Na escola, Anthony Hopkins era considerado por todos um caso perdido; até que, numa noite de sábado, assistiu a uma adaptação de Hamlet
Nascido e criado numa pequena cidade do País de Gales, em meio à guerra e à crise econômica, Anthony Hopkins cresceu cercado de homens “durões”, que não sabiam lidar com os próprios sentimentos. Na escola, era considerado por todos um caso perdido. Até que, numa noite de sábado, assistiu a uma adaptação de
Hamlet. A paixão por atuar despertada pela peça o levaria ao sucesso por caminhos que ninguém seria capaz de prever. Com uma narrativa repleta de vulnerabilidade, Hopkins disseca em
Até que deu tudo certo (
Sextante, 304 pp, R$ 69,90 – Trad.: Rogério Galindo) os pontos altos de sua carreira e o que há por trás do desenvolvimento de seus personagens mais memoráveis, como Hannibal Lecter e o protagonista de
Meu pai — papéis que lhe deram dois Oscar de melhor ator.

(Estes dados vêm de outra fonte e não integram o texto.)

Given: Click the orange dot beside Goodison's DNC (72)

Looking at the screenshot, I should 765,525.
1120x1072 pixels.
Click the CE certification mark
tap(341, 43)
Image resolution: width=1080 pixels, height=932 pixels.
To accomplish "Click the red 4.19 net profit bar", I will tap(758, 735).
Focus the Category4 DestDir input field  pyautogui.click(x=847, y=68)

Mas não deixa de fora os pontos baixos de sua jornada. O ator revela a fragilidade emocional que o fazia evitar conexões e, sobretudo, o vício em álcool, que lhe custou o primeiro casamento e o relacionamento com sua única filha, e quase destruiu sua vida. Isso o levou ao caminho da sobriedade, um compromisso que mantém há décadas.